Even as Susan and Sandra tried to keep parts of their lives to themselves, stories about the house had a way of circulating.
Those stories weren’t always true.
Years later, Garrett toured her old home after it had been converted into a museum. A volunteer, unaware of who Garrett was, began explaining how the Hathaway girls had belayed from their third-story windows on a rope to sneak off and meet boyfriends in the middle of the night.
That’s when Garrett announced herself as the true authority and corrected the record.
“Neither of us had done that,” she said. "You couldn’t — you would kill yourself if you did."
Looking back, Garrett doesn’t romanticize those years living in the Governor’s Mansion. When her family moved out at the end of her father’s term, she was already focused on college, work and a future family of her own.
The transition from the mansion passed without ceremony.

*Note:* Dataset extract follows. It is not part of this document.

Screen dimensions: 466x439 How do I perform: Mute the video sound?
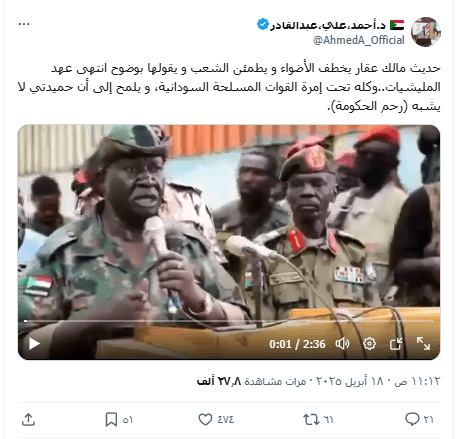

“We were glad it was over,” she said simply.

Young Adult
The experiences of Paul Hickey and Susan Garrett underscore the difference in how first families might experience the Historic Governor's Mansion.
Age mattered, and so did timing. For some, it was pure possibility; for others, it could be awkward and demanding.
And then there’s Pete Simpson, who slipped easily into the working rhythm of the mansion, much like its custom‑cut sandstone pillars, carved on site to fit the house specifically.
Pete’s temperament fit, at any rate. His body, tall as a colonial pillar itself, was another matter.
“My feet dangled off the beds. They were cold, and I had to get an extra blanket down there,” he said, recalling his bedroom beside the portico on the second floor.
He’s the son of Wyoming’s 23rd governor, Milward Simpson.
Pete moved into the home directly after graduating from the University of Wyoming, where he’d attended on a basketball scholarship.
He lived there less than a year while waiting for his acceptance into Navy Officer Candidate School in Newport, Rhode Island.
Simpson remembers how the mansion doubled as a workplace. Secretaries worked nearby. Guests came and went. State dinners filled the formal rooms.
The boundaries between family life and official business were loose, and Simpson moved instinctively between them.
Sometimes his duty to the household involved entertainment.
“The dinners were formal, but really delightful. And after a very darn one of them, I was asked to sing a couple songs,” he said.
He grabbed a guitar and sang folk favorites like “Venezuela” and “Tennessee Waltz,” though the indulgence went a little too far on occasion.
“I got away with murder singing some of those songs,” he said.
Pete’s experience shows how the Governor’s Mansion was formal but not stiff. There was business, but also pleasure — and romance.
As a 24‑year‑old bachelor, Simpson gravitated toward one of his father’s secretaries, a woman named Amy Davis. They became romantically involved.
“Dad had a very nice secretary. … I dated her. My friend Rob Schroll dated another secretary in the officialdom of Cheyenne,” he said.
It illustrates how life at the Governor’s Mansion could blur boundaries between family, work and social life. It fit Pete Simpson perfectly.
“We’d all attend parties together, and there were a lot of parties. We were bachelors and fancy free,” he said of he and Schroll, who was the brother-in-law of his brother, Alan K. Simpson.

Changed Lives Inside
Pete’s ease as a member of the first family had parallels to his father’s career as governor and later U.S. senator which was defined by institutional steadiness rather than disruption.
Taken together, the experiences of Paul Hickey, Susan Garrett, and Pete Simpson show that the Historic Governor’s Mansion asked different things of the children who lived inside it, depending on age, temperament, and timing.
Over the years, the house changed in small ways through renovations. The lives inside changed in big ways.
“There's a deep sense of appreciation for public service that comes from seeing a mother and a father who really did have distinguished public service careers,” said Paul Hickey. “I have much appreciation for those years, and … a very deep appreciation for what our family’s service and legacy has been."